• **Brief**
List every street named in the article about the Sarnia eye institute.

A commercial property that sat empty for years in Sarnia is now home to a state-of-the-art general eye care and surgical centre.

Dr. Murari Patodia and his wife Sunita opened the Patodia Eye Institute at 1500 London Rd. to patients on Monday.

“Just because we’re in a small town doesn’t mean you get small town care,” he said. “Ophthalmology is a field where you can have world-class care in a small town.”

The facility repurposed what is known locally as the old White Rose building. It has three operating rooms, which are expected to shorten the wait time for eye surgery from a few months to a few weeks. Until now, local cataract surgery has been available only at Bluewater Health in Petrolia.

The eye institute also has “just about every ophtha-diagnostic tool in the world,” Patodia said.

He began his practice on Water Street 23 years ago and later moved to a 5,000-square-foot building on Exmouth Street, where he’s been providing care to about 250 patients a week, many from out of town.

The move to London Road was needed to accommodate the growing practice, he said.

“There was literally nowhere to move at Exmouth Street.”

As the population ages, Patodia anticipates a greater need for local eye care. The institute has about 8,000 square feet for patients and additional space for offices and staff.

It’s expected to cut wait times during appointments to less than 1.5 hours.

“It’s more comfortable,” he said, gesturing toward a spacious reception area at the front of the building and wide, accessible hallways.

Patodia and his wife, who takes care of the business side, said they studied layout and services at eye centres across Ontario before opening the clinic.

A so-called “tech alley” has seven rooms in which technicians see patients and collect basic data.

The building, vacant almost five years, once housed White Rose Nurseries and later Liquidation World.

• **Collected data**

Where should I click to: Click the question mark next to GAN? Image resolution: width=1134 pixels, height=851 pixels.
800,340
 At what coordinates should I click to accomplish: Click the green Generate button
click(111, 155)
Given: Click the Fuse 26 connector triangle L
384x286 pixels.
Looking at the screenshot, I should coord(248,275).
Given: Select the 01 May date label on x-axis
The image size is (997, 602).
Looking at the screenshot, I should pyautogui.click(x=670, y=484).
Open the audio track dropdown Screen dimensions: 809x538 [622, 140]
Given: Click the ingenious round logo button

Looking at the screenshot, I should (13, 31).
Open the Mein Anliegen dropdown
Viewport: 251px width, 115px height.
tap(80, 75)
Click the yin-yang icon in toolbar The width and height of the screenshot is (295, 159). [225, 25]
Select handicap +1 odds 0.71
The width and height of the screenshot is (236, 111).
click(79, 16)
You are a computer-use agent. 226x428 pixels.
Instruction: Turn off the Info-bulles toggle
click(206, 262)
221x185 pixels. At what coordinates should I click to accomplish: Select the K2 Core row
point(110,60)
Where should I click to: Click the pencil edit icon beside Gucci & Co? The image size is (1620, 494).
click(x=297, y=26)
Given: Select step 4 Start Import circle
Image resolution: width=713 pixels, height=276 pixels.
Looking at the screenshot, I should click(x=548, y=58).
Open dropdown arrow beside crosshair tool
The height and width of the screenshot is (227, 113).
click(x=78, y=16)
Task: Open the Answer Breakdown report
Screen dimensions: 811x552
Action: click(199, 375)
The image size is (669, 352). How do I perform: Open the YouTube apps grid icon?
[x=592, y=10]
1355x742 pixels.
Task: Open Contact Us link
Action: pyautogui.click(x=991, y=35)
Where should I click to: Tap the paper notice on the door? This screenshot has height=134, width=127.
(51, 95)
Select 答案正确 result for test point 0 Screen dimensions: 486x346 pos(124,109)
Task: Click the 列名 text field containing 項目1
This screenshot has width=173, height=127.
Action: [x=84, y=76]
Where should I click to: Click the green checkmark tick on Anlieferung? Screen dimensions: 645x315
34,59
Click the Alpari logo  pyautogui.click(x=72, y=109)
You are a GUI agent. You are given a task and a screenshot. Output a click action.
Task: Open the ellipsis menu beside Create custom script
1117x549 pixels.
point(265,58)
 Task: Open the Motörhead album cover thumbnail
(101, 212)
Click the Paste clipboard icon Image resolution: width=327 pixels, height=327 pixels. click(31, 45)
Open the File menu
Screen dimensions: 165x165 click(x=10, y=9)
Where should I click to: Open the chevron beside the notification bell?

• **Result**
- London Road
- Water Street
- Exmouth Street